Just DOI it!

With the December 18 issue Nature started to support XMP markup in article PDFs (reported last week on the Nascent blog by Tony Hammond)1. XMP stands for Extensible Metadata Platform and is a technology to embed metadata in files, including PDFs2. XMP was created by Adobe (with XMP support in PDF files since 2001), but is an open standard with backing by others, including Creative Commons3. The Digital Object Identifier ( DOI) is the most important piece of information in the metadata, as the DOI provides a link to the journal publisher website where more metadata can be retrieved. XMP support in scientific PDFs is unfortunately still very uncommon and probably hasn't changed much since Pierre Lindenbaum checked last year4.

Adding metadata to PDFs seems to be a no-brainer. We have done the same with music (mp3 ID) and photos (IPTC and EXIX) for years and it has been a tremendous help in organizing these files stored on our computers. Unfortunately there aren't too many tools that can extract the DOI or other metadata from the XMP in article PDFs. But I expect more desktop software to support XMP, once XMP support in scientific articles is more widespread. We will then be able to add a journal PDF to our reference manager of choice and have the relevant metadata (including authors, title, journal and issue) automatically filled in. As well as many other creative uses. Until then we need tools like Papers or Mendeley that can extract metadata from PDF files without this XMP information.

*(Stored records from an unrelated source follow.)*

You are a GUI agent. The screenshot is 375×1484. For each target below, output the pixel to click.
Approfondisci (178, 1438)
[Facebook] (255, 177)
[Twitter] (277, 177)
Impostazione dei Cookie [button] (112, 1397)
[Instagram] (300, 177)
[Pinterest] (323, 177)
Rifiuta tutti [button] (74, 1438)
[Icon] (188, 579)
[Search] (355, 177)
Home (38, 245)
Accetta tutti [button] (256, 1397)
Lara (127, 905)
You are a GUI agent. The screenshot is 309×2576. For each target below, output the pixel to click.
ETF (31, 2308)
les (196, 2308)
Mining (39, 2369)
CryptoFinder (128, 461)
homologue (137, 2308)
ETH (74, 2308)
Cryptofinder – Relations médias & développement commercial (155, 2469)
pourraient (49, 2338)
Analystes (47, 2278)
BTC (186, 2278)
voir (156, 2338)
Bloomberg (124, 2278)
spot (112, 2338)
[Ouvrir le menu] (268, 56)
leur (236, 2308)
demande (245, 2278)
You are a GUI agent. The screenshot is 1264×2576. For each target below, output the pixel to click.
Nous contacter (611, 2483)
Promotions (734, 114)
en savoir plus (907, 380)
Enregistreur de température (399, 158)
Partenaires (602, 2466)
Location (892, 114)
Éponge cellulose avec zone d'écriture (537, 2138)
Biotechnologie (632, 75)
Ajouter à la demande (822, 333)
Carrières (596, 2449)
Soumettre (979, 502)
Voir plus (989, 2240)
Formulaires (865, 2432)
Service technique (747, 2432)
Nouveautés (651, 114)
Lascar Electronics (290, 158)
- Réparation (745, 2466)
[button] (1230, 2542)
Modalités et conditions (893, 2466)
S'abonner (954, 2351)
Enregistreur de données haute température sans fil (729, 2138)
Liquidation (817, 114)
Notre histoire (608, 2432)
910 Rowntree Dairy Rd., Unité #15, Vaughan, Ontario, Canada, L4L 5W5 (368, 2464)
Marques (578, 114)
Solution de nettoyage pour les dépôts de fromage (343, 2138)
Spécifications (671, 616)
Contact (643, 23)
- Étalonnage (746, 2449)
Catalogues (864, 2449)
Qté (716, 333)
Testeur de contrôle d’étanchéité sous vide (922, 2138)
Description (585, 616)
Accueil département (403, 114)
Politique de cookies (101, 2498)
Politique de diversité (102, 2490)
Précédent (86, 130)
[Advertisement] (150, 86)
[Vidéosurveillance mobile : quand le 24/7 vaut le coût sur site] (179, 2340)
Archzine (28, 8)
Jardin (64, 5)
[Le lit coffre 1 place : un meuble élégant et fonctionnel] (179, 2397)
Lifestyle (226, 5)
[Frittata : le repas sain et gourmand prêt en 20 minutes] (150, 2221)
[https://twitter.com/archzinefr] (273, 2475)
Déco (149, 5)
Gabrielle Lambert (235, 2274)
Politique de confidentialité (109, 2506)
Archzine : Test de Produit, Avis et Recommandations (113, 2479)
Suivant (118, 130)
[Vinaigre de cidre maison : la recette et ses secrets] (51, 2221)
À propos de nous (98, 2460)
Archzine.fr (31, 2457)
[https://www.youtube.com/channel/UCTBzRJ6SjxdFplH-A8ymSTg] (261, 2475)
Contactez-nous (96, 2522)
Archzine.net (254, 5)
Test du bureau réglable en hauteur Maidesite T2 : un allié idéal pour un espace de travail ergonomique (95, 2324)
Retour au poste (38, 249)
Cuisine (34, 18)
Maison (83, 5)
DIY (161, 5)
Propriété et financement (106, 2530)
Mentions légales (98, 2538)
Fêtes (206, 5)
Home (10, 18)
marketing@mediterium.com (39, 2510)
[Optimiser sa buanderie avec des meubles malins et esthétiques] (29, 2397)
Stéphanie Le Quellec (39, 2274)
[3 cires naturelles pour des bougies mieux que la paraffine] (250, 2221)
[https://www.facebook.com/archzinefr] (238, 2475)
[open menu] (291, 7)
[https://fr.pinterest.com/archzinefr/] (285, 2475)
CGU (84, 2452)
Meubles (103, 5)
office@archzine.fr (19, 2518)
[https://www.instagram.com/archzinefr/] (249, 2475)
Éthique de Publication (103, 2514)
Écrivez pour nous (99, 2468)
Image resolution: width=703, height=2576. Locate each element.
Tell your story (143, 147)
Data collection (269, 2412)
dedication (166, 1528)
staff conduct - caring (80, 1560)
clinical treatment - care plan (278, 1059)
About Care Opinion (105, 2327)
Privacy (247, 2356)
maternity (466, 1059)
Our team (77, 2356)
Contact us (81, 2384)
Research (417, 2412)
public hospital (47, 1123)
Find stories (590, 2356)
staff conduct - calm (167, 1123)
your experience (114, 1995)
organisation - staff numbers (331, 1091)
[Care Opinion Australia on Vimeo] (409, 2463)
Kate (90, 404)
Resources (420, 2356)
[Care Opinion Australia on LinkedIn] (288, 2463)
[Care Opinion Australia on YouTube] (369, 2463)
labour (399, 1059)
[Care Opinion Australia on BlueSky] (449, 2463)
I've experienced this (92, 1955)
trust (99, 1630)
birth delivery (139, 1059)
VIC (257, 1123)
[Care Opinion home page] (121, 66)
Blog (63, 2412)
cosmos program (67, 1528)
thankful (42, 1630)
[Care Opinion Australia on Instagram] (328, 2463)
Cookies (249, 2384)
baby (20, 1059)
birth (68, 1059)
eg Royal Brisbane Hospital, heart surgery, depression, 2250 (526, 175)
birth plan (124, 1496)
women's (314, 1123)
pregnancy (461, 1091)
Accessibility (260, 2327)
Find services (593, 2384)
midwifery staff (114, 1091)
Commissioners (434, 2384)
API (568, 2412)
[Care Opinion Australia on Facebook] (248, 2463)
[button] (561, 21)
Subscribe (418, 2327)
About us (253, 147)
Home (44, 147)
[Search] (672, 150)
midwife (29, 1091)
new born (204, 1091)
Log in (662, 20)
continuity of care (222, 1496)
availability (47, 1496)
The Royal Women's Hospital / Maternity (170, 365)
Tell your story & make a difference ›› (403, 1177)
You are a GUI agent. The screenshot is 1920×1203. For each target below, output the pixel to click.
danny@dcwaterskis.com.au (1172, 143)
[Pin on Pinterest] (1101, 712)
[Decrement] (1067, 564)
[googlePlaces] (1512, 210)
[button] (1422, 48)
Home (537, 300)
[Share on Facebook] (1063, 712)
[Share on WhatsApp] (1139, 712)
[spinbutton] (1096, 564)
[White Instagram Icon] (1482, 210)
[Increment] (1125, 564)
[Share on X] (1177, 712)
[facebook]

For a more technical discussion of XMP in scientific articles, please read the set of blog posts by Tony Hammond5,6,7.

fn1. XMP Labelling for Nature

fn2. Adding intelligence to media

fn3. XMP

fn4. Is there any XMP in scientific pdf? No

fn5. Metadata in PDF: 1. Strategies

fn6. Metadata in PDF: 2. Use Cases

fn7. Metadata in PDF: 3. Deployment

Related Posts Plugin for WordPress, Blogger...
This entry was posted in Snippets and tagged . Bookmark the permalink.

3 Responses to Just DOI it!

  1. Tony Hammond says:

    Hi Martin:
    > XMP support in scientific PDFs is unfortunately still very uncommon and probably hasn’t changed much since Pierre Lindenbaum checked last year
    I think you may find that the situation is somewhat improved from Pierre’s findings in 2007. :)
    We know of one other main publisher (Elsevier) who is routinely providing rich XMP in their PDFs. See, for example, a title with guest access to free text, e.g.
    The American Journal of Human Genetics
    If you look at the PDFs in the latest issue (vol. 83, num, 6), say, you will see that they contain bibliographically enriched XMP packets.
    We can only hope that other STM publishers will come on board in 2009 and further reverse Pierre’s earlier findings.

  2. Martin Fenner says:

    Tony, thanks a lot for the update. I haven’t found a list of all the publishers (or journals) that add XMP to their PDF files.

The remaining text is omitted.